When I was back to work in Mongolia, they appointed me as Counsellor to Cuba. You go a long way to become a Counsellor from an attache. Between the two ranks, there are the ranks of the third, second, and the first secretary. You get promoted to Minister-Counsellor from Counsellor and to Ambassador from Minister-Counsellor.
-One of the big things you have accomplished is your translation of the Secret History of the Mongols into Spanish. Why did you do it?
-The translation is one of the important works I have done during my term as Counsellor at the Embassy in Havana between 2001 and 2004. One day, my university history lecturer told me about his plans to update the textbook. The idea for the translation flashed into my mind as the lecturer said, “I do know there are source materials about the history of Mongolia, but they are all published in the Soviet Union. Could you give me a textbook written by Mongolians, if there is one?”
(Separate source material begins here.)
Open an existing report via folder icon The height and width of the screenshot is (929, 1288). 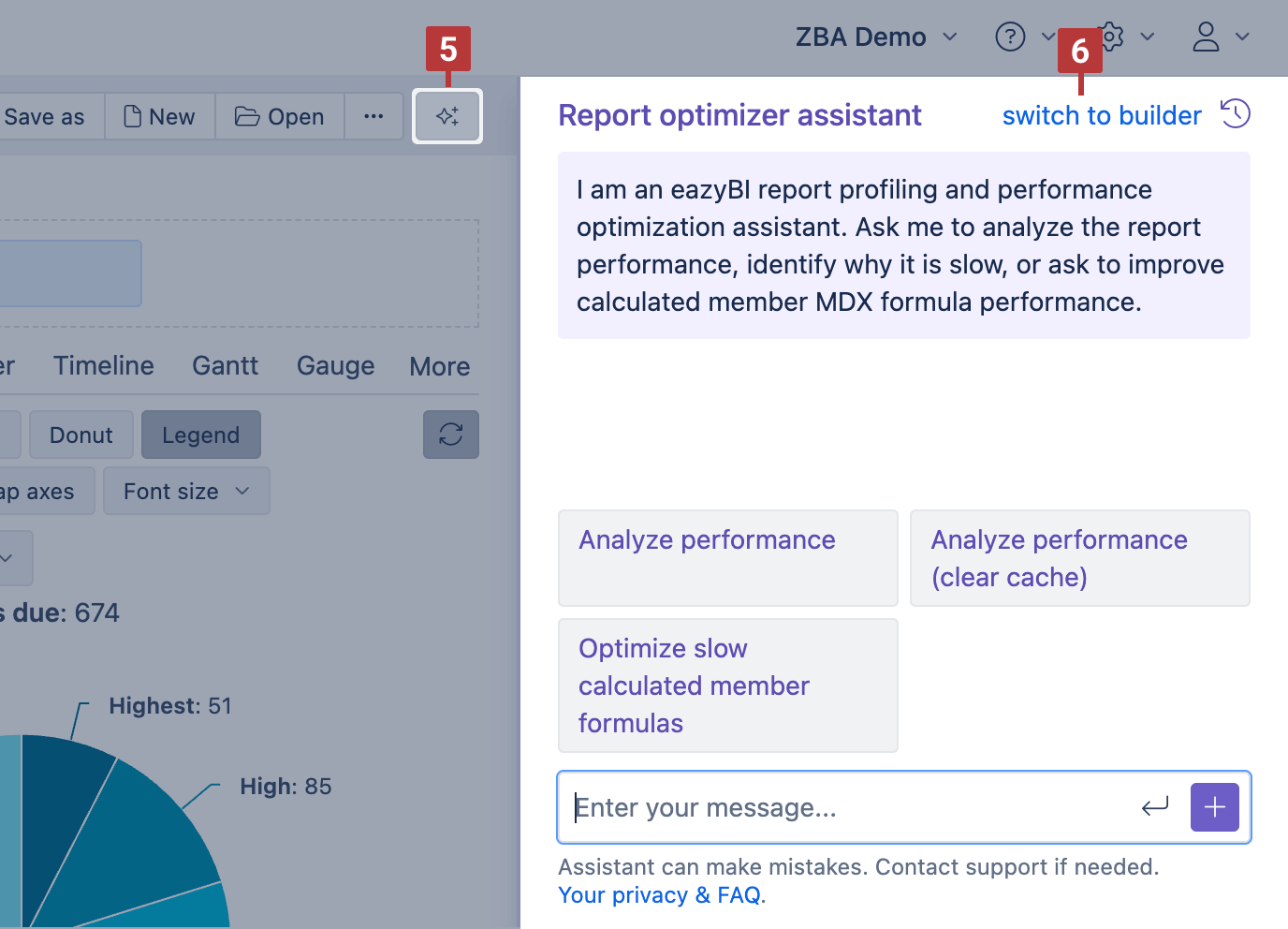coord(279,116)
-What source did you use for the translation?
-I collected and compared the Mongolian text by Damdinsuren, the one translated from Chinese to Russian by Alexander Kozin in 1941, and another one by an Inner Mongolian scholar named Gombojav. I also compared the English, Russian, French, and Latin translations. Translation from Mongolian can be quite difficult, for example, when it comes to the specific terms for bones of livestock animals. I completed the translation in 2 years.
-Was it difficult to work on that large translation project?
-It was, indeed. The country has hot weather to begin with and the heat makes you drowsy, which made it impossible to do it in the daytime. Even though I was only in my 30s at the time, daytime attempts to work on the project always made me sleepy. So I would go at it in the nighttime starting from midnight and take a rest from 3 to 4 AM.
-I heard that 10 thousand copies were published in Cuba?
-Yes. I learned the publication could be even more difficult than the demanding translation itself. But, thankfully, the Minister of Culture of Cuba was a university senior of mine who was studying journalism at that time. Then one day, Minister of Culture of Mongolia Tsanjid visited Cuba on his way to Mexico and met with his Cuban counterpart. I followed the Mongolian Minister into his meeting and showed my translation. Mr.Tsanjid said “It is the primary historical record for Mongolia. Please, do not translate Russian sources since they contain a lot of false information such as those representing Chinggis Khaan as barbaric, which is inappropriate between our two countries with friendly relations. Include this work here done by a Mongolian on the textbooks.” 10 thousand copies were published immediately after and some were even brought to Argentina, Uruguay, Mexico, and book exhibitions and fairs. I later found out from my students that copies were being sold at Cuban bookstores. My term as Counsellor came to an end in 2004 and I returned to Mongolia. In 2005, a Cuban Foreign Ministry official for Mongolian affairs sent me the news about the release of my book with one copy in a mail. That is how I learned that my book had been published.
-So, did the Cubans publish the translation you had given them in 2005?
-The country’s Ministry of Culture, that is to say the Government, published it in 2004. I handed the completed translation to the Cuban side in 2002, meaning the preparations took a year. They told me the publication would cost USD 3,000. I put the matter aside as I did not have the amount.
-Is it the first Spanish translation of the Secret History?
-Yes, it is. I first did not know of its publication in Cuba. When I called Enkhbat from Monsudar publishing house about the translation, he told me to bring it for publication and the work was published again in Mongolia. But the 200 copies published in Mongolia immediately sold out. Latin American, Brazilian, and Spanish tourists buy a lot the ones for sale at airports and various other locations. MFA recently called me with a request to publish my translation of the Secret History on the occasion of the 60th anniversary of the establishment of diplomatic relations with Cuba and gift it to Ambassadors of Colombia, Venezuela, and Mexico and that is how the work was published for the third time.